Cheaper Than Dirt has new NATO gas cans. Very hard to find and they ain't cheap but they're rugged, reliable, and proven.
... and spouts.
Thanks for the tip Ao. That reminds me of an some updates.
The new Blitz cans use an O-ring to seal the steel storage cap. When the weather got warm the cans gave off gas vapor which is very bad in confined areas. A local surplus store had wide rubber gaskets for them like I remember from the old days. That ended the vapor leaks. I couldn’t find these gaskets online. I would have called Blitz to inquire if I hadn’t found them locally.
The funnel for pouring worked poorly and spilled gas on the ground. The siphon worked well if you are patient. I cut some narrow PVC pipe to length and notched one end to keep the siphon’s plastic tubing uncurled and reaching the bottom of the can. The metal nozzles worked very well once I realized that they should be screwed on loosely so they vent. Otherwise the flow rate was extremely slow.
Lo and behold, the gaskets I couldn’t find online are available as the fourth item down at this link. Item two is the pouring spout I use. http://www.hqcompany.com/index.php?theme=7&chapter=102
Thanks again Ao. This is the same link from your post 6. I don’t know if the gaskets are a new item, or if I just overlooked them in the past. If you buy the Blitz cans you really need these gaskets to prevent gas fumes in warm weather. In confined spaces the fumes are very dangerous.
Thanks for the links and info.

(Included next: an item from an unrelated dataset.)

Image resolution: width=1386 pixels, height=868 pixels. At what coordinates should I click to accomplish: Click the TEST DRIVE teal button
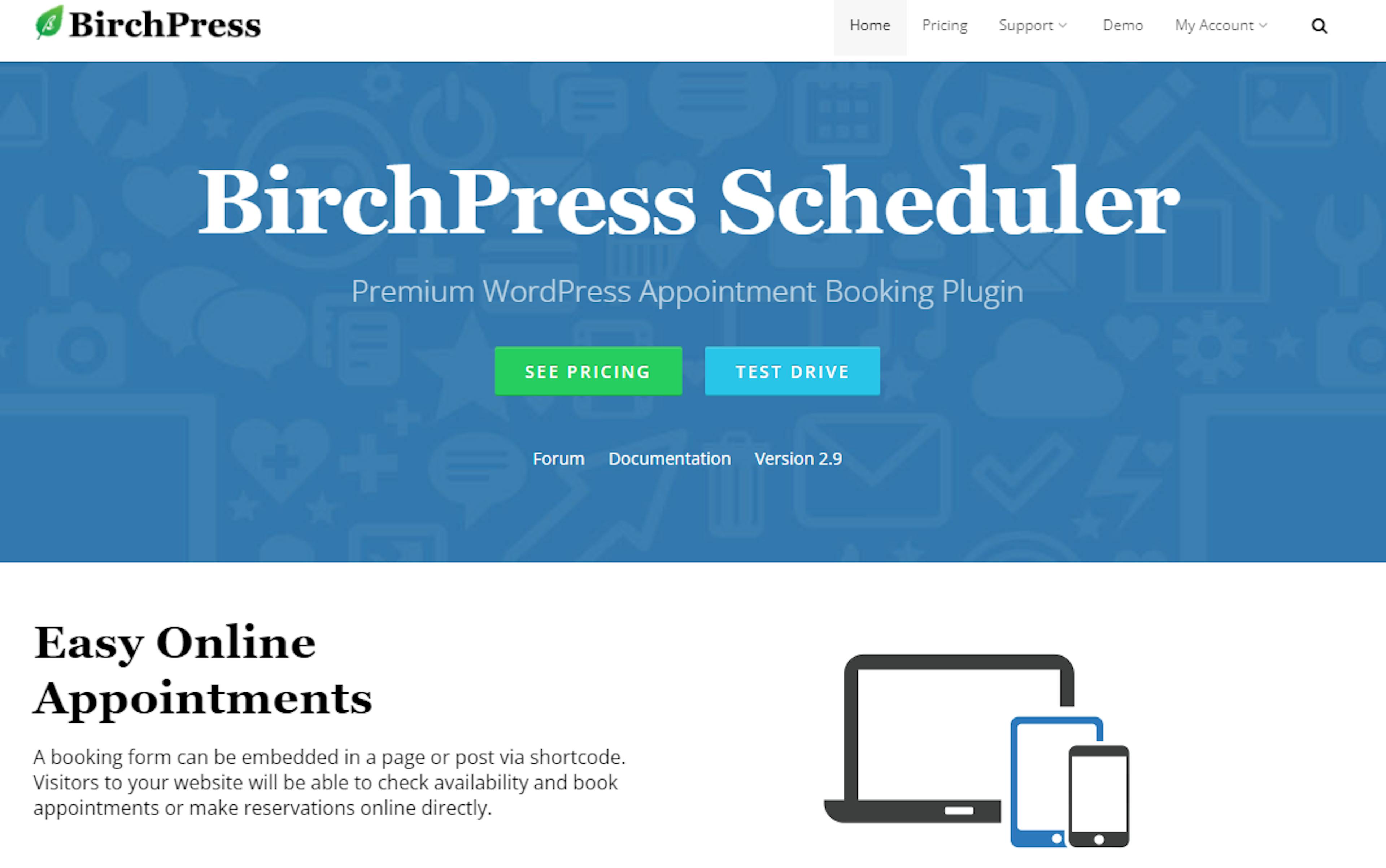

Used ao's post for cheaper than dirt. Best price on cans and shipping combined. Cheap plastic tanks just won't seal well.
I would like to say thanks to everyone who contributed to this thread. I have been going crazy trying to find a decent gas can that doesn't leak while being transported, and can be poured without an extraordinary amount of effort. I find it truly amazing that these two requirements are so incredibly hard to satisfy with what is being offered through the primary retail channels today. While I appreciate the intent of those who have worked to put in place regulations to mandate that certain spout technology be required to reduce emissions/gas vapors, thereby benefiting the environment, the spouts that are being produced and the overall cheapness of the end products being produced, serve only to negate those efforts- when frustrated consumers resort to tossing the crappy enviro spout to the side and simply pouring from the container opening into a funnel. If the major retailers would stop putting such pressure on manufacturers to make things cheap, perhaps a serviceable gas can could be found without having to spend hours digging through the internet. Anyway, thanks to all for your contributions, with your advice- I have finally found what I was looking for.
Welcome to the forums. There are a lot of other threads with solid information. The search box in the upper right corner helps find them.
If you don’t want to go to the expense of buying a metal can, this video shows how to modify a commonly available plastic can to actually work. It is a great display of old fashioned American ingenuity.
I’d be leerly of vapors escaping from any plastic nozzle during storage, but he had about 15 cans there and he hasn’t blown up yet.
A simple way to vent a plastic gas can is to drill a 1/16 inch hole in the underside of the top handle.